"Russia's Life-Saver: Lend-Lease Aid to the U.S.S.R. in World War II"Cheeky_Ninja06 wrote:
Im sorry but food aid is in no way equivalent to fielding a 10 million strong army. Let alone the impact upon the country when half of those men didnt return or the complete destruction of local infrastructure.
The US used WWII for profit and that is pretty much the extent of their involvement.
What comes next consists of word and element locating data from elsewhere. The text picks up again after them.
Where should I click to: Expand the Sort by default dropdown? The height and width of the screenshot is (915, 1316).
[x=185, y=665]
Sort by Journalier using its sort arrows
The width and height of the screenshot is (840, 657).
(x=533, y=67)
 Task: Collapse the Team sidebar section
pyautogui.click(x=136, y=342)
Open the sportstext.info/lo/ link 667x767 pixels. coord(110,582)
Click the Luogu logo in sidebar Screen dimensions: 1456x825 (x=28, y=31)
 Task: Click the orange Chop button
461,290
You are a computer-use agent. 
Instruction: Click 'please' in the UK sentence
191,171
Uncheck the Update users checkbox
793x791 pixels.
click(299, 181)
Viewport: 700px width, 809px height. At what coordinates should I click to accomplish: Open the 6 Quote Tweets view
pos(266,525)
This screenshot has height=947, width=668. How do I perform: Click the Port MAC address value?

Great book on the subject, LOTS of info gotten from Russian documents which historians accessed after the fall of the USSR. As much as 92% of the railroad infrastructure of the USSR + trains were delivered via the lend-lease aid. Much of the food used to keep the army up and running came through lend lease as well, because major Russian agricultural food sources were being occupied by the Germans. And then we're not talking about the enormous amount of trucks, guns, raw materials and aircraft delivered through the system.
+ that is only counting US aid, not that of the commonwealth, which again supplied vast amounts of goods to the eastern front helping the Russians beat the Germans. The Russians have supplied the manpower which was tremendously important in ending WW2, but much of the industrial punch came from the west.
"only for profit!!" Lol. If you'd actually know how many goods the US shipped to Europe after the war through Marshall aid, and how many goods were shipped during the war under the lend-lease program you'd see that the payback they got was no more than justified. They were just lucky that the US suffered no infrastructure damage whatsoever from the war, in fact, it expanded because of necessity during the war. Thanks to that they managed to emerge as a superpower, which was good on them really.